*** Opening Input ***

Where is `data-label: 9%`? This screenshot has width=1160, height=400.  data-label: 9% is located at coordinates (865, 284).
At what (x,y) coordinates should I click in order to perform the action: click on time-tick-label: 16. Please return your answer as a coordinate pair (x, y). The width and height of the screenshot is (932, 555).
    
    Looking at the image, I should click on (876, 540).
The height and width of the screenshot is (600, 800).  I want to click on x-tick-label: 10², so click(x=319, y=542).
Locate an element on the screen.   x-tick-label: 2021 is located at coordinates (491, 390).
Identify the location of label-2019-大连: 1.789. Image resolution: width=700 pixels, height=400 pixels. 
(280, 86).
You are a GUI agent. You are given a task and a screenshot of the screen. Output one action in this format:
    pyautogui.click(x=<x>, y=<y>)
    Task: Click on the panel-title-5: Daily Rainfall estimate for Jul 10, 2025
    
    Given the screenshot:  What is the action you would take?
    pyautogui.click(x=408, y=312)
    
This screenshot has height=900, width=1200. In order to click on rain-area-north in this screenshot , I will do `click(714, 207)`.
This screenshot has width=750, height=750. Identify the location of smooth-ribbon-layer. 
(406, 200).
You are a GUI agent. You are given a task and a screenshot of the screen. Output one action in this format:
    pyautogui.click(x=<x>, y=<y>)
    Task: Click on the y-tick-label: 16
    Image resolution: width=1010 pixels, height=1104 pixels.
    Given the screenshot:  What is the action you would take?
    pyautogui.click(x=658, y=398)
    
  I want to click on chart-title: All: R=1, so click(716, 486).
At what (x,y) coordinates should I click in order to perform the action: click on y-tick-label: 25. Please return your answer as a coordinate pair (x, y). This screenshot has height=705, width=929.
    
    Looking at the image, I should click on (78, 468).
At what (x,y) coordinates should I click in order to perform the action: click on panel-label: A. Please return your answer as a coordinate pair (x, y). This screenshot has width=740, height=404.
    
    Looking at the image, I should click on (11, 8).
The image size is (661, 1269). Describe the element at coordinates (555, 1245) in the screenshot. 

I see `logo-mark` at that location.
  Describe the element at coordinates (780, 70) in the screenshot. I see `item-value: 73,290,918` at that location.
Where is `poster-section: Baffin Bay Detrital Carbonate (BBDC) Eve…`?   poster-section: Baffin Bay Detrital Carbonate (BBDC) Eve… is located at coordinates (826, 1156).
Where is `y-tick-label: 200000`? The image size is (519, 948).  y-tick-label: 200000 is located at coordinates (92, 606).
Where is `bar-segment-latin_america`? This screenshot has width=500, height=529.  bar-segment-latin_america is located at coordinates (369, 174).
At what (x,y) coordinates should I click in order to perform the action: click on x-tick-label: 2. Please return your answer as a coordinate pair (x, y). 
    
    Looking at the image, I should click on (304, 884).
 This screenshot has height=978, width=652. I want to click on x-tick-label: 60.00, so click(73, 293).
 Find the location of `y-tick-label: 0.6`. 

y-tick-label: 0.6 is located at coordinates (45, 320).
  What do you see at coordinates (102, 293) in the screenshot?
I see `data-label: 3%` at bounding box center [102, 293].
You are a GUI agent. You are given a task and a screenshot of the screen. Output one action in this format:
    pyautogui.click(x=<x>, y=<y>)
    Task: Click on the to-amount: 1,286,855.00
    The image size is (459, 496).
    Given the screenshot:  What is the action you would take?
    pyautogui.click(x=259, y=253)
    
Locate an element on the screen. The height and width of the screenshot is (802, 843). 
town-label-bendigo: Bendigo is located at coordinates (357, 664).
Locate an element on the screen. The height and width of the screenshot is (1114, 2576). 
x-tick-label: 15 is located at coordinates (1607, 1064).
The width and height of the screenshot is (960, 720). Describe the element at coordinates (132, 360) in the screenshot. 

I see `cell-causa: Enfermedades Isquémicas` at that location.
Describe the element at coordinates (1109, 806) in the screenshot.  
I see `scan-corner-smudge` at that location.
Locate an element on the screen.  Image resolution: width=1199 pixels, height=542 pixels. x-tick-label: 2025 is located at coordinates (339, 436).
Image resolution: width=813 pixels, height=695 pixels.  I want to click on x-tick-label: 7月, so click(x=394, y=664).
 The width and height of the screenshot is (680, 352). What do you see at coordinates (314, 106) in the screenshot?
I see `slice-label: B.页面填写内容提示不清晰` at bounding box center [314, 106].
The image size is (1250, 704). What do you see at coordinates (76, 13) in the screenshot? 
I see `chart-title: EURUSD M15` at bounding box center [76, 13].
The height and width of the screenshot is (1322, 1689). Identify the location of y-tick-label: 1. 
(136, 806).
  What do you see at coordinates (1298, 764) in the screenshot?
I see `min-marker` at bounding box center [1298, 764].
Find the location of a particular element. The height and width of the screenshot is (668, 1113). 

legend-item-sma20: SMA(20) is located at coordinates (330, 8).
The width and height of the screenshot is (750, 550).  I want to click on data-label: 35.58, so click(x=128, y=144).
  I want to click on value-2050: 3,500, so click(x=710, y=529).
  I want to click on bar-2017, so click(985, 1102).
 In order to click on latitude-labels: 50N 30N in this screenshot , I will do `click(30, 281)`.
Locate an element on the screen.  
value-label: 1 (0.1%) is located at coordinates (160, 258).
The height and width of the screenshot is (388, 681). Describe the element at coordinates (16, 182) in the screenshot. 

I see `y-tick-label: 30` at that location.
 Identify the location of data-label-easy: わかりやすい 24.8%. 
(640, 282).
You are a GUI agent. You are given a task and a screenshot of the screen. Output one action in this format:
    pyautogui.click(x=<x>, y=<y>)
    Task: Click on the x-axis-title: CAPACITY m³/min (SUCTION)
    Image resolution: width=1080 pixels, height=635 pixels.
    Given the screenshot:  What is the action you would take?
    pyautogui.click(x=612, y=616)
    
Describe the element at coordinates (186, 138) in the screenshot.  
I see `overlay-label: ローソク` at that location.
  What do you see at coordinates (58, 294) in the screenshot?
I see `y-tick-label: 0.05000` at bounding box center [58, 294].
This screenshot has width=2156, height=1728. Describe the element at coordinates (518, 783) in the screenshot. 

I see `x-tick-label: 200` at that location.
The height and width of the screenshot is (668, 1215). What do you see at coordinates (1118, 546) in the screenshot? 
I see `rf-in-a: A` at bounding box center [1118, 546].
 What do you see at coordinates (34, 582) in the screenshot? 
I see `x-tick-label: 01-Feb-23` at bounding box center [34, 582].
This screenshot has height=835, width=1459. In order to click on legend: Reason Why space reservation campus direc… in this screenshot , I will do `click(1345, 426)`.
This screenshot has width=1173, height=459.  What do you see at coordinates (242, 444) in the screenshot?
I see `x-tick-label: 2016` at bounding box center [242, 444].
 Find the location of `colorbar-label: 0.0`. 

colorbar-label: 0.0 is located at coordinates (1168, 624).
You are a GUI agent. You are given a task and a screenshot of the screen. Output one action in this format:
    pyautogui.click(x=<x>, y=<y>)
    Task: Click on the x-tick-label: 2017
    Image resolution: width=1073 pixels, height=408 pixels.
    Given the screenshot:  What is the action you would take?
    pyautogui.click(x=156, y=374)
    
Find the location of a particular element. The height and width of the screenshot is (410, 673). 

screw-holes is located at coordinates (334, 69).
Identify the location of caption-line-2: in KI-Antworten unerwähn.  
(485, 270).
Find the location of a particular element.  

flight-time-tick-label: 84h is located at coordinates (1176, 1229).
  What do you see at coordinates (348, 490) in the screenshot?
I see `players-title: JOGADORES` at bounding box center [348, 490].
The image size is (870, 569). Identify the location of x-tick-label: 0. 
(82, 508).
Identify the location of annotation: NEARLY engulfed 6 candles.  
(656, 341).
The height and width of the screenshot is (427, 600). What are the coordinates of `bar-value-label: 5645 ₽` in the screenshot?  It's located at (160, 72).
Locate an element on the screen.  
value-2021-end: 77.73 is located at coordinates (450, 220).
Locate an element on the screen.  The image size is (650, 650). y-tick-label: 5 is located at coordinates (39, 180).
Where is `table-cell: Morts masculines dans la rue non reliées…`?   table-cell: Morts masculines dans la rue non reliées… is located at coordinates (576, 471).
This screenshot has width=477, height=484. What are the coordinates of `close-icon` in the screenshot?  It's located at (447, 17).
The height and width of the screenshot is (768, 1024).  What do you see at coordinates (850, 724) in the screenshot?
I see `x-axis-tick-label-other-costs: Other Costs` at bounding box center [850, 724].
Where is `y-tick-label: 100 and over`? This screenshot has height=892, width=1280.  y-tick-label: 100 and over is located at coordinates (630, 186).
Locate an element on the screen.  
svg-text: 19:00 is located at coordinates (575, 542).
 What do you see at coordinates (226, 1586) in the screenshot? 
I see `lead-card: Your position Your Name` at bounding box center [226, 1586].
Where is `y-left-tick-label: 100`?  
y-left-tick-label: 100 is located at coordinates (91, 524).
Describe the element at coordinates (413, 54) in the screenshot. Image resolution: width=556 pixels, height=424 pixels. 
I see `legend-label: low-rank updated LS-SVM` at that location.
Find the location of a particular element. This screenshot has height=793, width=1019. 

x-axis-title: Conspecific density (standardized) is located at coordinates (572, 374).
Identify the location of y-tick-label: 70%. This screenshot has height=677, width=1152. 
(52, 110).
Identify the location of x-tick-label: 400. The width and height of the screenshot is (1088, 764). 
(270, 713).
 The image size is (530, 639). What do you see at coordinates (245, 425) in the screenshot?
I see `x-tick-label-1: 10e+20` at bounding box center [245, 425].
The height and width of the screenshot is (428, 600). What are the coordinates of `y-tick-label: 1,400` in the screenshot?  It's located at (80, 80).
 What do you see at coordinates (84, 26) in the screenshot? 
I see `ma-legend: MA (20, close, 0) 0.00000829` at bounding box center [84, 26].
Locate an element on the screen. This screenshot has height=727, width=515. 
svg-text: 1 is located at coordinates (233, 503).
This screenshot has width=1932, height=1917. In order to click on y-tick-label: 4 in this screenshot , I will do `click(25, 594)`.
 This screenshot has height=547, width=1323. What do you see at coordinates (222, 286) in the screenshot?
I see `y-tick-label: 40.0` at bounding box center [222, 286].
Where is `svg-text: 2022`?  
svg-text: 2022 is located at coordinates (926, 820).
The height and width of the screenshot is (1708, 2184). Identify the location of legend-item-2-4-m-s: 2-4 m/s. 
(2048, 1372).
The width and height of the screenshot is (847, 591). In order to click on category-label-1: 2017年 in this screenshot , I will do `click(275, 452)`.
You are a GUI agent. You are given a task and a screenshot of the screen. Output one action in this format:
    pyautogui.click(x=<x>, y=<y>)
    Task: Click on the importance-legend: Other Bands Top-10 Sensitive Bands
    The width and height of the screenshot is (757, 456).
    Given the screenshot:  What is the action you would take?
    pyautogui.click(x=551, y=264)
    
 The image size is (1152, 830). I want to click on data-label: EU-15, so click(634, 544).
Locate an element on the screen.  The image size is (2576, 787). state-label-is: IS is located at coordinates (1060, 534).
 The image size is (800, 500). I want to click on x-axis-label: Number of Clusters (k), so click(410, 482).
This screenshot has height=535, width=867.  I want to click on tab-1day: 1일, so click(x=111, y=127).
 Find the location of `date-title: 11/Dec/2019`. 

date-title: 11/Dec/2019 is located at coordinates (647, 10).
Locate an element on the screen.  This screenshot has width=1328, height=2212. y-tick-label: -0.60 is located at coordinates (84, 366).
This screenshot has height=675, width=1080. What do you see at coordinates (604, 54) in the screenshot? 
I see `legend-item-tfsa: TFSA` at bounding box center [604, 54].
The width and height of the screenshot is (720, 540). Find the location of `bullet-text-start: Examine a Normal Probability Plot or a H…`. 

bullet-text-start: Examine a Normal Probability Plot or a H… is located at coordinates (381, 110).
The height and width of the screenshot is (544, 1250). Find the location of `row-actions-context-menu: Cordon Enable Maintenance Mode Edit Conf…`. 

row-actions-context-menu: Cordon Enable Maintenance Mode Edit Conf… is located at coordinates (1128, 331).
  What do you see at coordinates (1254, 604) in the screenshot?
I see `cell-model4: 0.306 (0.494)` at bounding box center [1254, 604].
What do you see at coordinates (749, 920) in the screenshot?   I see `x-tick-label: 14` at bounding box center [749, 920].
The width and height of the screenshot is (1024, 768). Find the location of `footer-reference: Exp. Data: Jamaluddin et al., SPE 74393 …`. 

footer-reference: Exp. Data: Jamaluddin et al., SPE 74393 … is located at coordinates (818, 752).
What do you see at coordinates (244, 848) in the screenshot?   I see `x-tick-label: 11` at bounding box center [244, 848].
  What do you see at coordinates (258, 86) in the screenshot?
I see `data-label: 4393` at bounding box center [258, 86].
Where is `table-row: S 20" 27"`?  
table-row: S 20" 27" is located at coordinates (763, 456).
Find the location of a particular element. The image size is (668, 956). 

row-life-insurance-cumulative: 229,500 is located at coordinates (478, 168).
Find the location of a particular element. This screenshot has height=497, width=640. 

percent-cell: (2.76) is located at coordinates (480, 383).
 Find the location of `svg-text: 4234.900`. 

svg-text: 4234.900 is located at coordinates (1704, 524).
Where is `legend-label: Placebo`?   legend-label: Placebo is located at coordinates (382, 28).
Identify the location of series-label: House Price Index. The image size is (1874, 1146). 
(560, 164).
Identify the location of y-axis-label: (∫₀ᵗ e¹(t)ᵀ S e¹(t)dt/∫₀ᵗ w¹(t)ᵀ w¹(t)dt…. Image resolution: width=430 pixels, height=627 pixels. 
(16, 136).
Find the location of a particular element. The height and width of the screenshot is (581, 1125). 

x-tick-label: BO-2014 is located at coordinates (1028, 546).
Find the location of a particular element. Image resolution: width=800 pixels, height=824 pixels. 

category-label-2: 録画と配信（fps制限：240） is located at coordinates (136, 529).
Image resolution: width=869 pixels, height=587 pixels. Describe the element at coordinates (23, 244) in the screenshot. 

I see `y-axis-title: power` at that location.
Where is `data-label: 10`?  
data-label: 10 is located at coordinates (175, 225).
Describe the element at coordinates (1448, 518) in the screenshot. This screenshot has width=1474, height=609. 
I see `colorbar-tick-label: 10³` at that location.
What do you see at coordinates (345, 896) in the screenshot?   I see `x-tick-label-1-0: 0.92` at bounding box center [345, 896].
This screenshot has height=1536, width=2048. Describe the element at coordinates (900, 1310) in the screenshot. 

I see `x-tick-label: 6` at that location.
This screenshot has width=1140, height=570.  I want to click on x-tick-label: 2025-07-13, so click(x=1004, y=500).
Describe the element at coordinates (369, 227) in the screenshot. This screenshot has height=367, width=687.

*** Closing Input ***

Task description:
Write out the lines of the records word for word, beginning with the line containing "Describe the element at coordinates (1109, 806)" and continuing through the line containing "coordinates (339, 436).".

Reply to the task:
Describe the element at coordinates (1109, 806) in the screenshot.  
I see `scan-corner-smudge` at that location.
Locate an element on the screen.  Image resolution: width=1199 pixels, height=542 pixels. x-tick-label: 2025 is located at coordinates (339, 436).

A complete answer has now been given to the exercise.